Bindung des Bundesverwaltungsgericht als Entschädigungsgericht hinsichtlich der Dauer eines unangemessen langen Disziplinarverfahrens an die Feststellungen des Wehrdienstgerichts im Ausgangsverfahren; ntschädigungsanspruch wegen überlanger Verfahrensdauer

BVerwG, Urteil vom 28.05.2025 - Aktenzeichen 2 WA 4.23

DRsp Nr. 2025/8943

Bindung des Bundesverwaltungsgericht als Entschädigungsgericht hinsichtlich der Dauer eines unangemessen langen Disziplinarverfahrens an die Feststellungen des Wehrdienstgerichts im Ausgangsverfahren; ntschädigungsanspruch wegen überlanger Verfahrensdauer

Das Bundesverwaltungsgericht ist als Entschädigungsgericht nach § 94 Abs. 1 Satz 3 Halbs. 1 WDO i. V. m. § 198 Abs. 1 Satz 2 GVG auch hinsichtlich der Dauer eines unangemessen langen Disziplinarverfahrens an die Feststellungen des Wehrdienstgerichts im Ausgangsverfahren gebunden.

Tenor

Das Verfahren wird eingestellt, soweit der Kläger die Klage zurückgenommen hat.
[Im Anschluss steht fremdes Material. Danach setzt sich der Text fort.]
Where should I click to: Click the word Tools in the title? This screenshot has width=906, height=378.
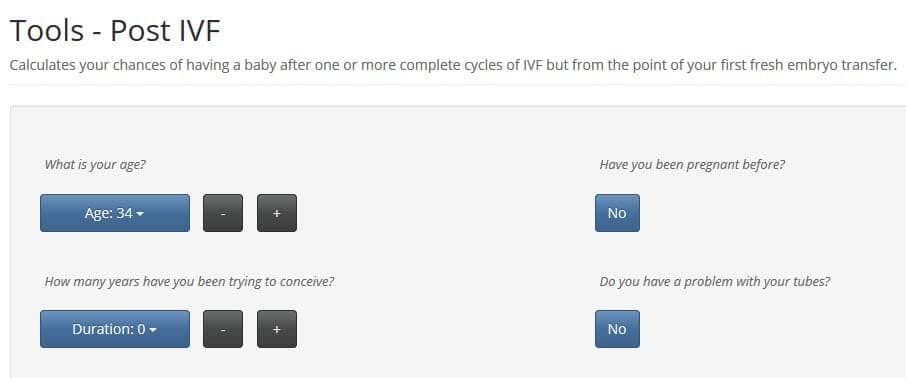(47, 31)
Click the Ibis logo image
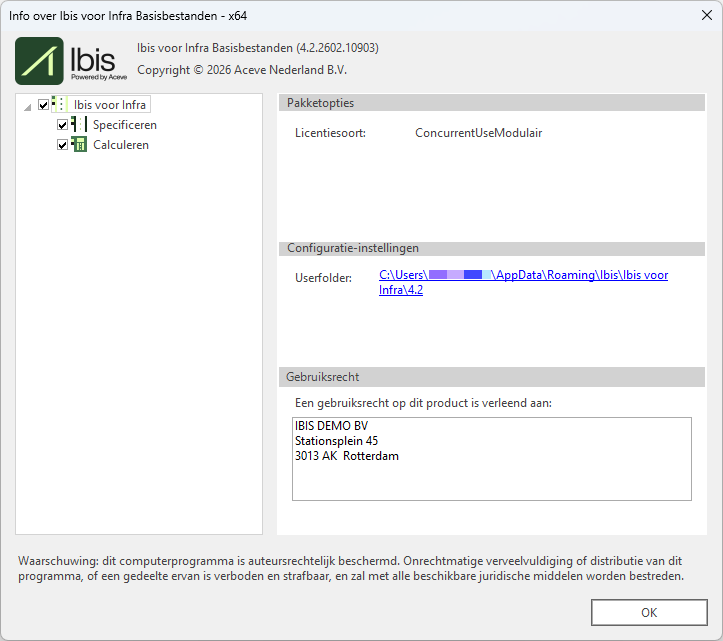Image resolution: width=723 pixels, height=641 pixels. click(71, 61)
Die Beklagte hat an den Kläger 4 700 € nebst Zinsen in Höhe von 5 Prozentpunkten über dem Basiszinssatz auf den Betrag von 2 400 € ab dem 5. Juli 2023 und auf den Betrag von weiteren 2 300 € ab dem 18. Juli 2023 zu zahlen; im Übrigen wird die Klage abgewiesen.

Der Kläger trägt die Kosten des Verfahrens zu 3/5, die Beklagte zu 2/5.

Normenkette:

WDO § 94 Abs. 1 S. 3 Hs. 1; GVG § 198 Abs. 1 S. 2;

Gründe

I

Das Verfahren betrifft eine Entschädigung wegen unangemessener Dauer eines gerichtlichen Disziplinarverfahrens.

1. Der Kläger ist Soldat auf Zeit, der zum April 2021 zum Stabsbootsmann befördert wurde.